__Excerpted data__.
· · · · · · ·

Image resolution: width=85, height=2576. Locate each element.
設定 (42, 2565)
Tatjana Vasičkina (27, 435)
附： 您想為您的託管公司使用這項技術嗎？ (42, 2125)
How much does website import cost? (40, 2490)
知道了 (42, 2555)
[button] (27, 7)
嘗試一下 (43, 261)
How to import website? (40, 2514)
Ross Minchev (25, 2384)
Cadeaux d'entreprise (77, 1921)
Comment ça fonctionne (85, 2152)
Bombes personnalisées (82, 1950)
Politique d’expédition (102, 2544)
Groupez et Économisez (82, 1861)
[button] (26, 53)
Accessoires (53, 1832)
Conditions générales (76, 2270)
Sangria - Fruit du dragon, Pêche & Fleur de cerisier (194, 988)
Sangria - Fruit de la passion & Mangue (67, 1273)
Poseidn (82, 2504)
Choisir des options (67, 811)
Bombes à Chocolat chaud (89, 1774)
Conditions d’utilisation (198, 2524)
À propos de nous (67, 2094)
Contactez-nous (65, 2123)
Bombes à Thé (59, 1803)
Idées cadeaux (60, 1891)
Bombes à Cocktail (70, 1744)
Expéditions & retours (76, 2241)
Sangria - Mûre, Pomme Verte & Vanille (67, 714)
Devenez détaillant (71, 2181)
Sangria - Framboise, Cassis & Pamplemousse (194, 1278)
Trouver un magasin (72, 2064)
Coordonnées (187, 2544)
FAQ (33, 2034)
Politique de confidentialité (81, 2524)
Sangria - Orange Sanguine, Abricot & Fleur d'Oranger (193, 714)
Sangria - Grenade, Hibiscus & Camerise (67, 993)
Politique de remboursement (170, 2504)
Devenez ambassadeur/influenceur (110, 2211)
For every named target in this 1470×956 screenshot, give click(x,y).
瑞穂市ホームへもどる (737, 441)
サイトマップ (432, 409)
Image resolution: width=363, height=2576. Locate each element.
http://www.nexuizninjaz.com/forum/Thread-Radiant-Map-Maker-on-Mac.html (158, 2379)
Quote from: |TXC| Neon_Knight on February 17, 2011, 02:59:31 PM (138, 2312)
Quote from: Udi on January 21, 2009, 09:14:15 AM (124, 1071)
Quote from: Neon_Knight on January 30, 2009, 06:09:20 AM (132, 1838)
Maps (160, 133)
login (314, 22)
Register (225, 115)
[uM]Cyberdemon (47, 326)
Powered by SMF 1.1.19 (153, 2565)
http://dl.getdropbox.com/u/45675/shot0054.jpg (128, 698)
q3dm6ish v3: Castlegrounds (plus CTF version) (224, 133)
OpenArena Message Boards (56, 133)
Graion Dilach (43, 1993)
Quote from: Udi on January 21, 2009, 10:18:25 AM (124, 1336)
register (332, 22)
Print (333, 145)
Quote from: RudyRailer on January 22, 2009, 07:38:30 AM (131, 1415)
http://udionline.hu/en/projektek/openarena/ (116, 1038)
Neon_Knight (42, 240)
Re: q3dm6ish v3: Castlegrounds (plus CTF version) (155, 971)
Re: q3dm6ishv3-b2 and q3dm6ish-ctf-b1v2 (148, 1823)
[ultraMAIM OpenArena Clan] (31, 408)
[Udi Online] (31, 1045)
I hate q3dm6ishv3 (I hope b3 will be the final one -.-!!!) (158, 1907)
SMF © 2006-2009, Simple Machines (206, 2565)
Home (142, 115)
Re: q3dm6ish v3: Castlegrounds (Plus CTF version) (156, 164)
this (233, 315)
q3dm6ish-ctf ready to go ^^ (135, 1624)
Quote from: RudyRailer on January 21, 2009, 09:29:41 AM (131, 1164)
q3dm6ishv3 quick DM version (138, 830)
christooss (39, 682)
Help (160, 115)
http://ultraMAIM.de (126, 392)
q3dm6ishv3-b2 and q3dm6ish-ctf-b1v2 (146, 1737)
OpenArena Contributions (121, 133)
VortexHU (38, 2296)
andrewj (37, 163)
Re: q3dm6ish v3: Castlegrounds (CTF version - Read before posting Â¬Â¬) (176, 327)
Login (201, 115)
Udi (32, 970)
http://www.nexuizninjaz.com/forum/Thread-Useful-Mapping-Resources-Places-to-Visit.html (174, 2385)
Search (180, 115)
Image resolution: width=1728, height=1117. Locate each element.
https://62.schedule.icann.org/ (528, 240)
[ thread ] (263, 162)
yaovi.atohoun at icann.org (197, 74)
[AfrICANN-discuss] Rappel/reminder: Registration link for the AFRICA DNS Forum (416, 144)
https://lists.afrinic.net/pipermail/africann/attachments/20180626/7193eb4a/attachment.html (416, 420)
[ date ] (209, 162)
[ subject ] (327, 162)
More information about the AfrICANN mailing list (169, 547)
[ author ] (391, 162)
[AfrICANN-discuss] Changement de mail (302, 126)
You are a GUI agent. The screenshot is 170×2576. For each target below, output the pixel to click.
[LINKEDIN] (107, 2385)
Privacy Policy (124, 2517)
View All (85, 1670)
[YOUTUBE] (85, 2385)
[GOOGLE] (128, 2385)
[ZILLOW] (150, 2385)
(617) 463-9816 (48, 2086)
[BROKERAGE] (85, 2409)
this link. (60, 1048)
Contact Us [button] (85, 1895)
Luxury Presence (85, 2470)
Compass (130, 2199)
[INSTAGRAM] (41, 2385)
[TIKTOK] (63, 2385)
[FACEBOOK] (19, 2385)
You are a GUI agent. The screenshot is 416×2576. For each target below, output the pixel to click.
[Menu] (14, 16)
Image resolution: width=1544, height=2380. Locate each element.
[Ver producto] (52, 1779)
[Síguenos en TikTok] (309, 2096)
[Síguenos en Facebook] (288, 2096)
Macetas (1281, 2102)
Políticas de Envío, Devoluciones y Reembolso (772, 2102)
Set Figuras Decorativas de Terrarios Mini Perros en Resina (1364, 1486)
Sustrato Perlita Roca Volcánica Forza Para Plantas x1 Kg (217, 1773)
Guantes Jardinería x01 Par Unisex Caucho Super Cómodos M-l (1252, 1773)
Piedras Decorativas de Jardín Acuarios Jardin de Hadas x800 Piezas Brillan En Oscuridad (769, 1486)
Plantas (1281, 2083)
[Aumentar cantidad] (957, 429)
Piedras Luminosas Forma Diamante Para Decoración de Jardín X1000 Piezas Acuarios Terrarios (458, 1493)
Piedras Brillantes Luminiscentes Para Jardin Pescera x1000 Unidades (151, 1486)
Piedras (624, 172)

· · · · · · ·

__Exercise objective__. Above are the lines; repeat exactly the ones from the line containing "Contact Us [button] (85, 1895)" down to the line containing "[Síguenos en TikTok] (309, 2096)", both inclusive.

__Solution for this exercise__.
Contact Us [button] (85, 1895)
Luxury Presence (85, 2470)
Compass (130, 2199)
[INSTAGRAM] (41, 2385)
[TIKTOK] (63, 2385)
[FACEBOOK] (19, 2385)
You are a GUI agent. The screenshot is 416×2576. For each target below, output the pixel to click.
[Menu] (14, 16)
Image resolution: width=1544, height=2380. Locate each element.
[Ver producto] (52, 1779)
[Síguenos en TikTok] (309, 2096)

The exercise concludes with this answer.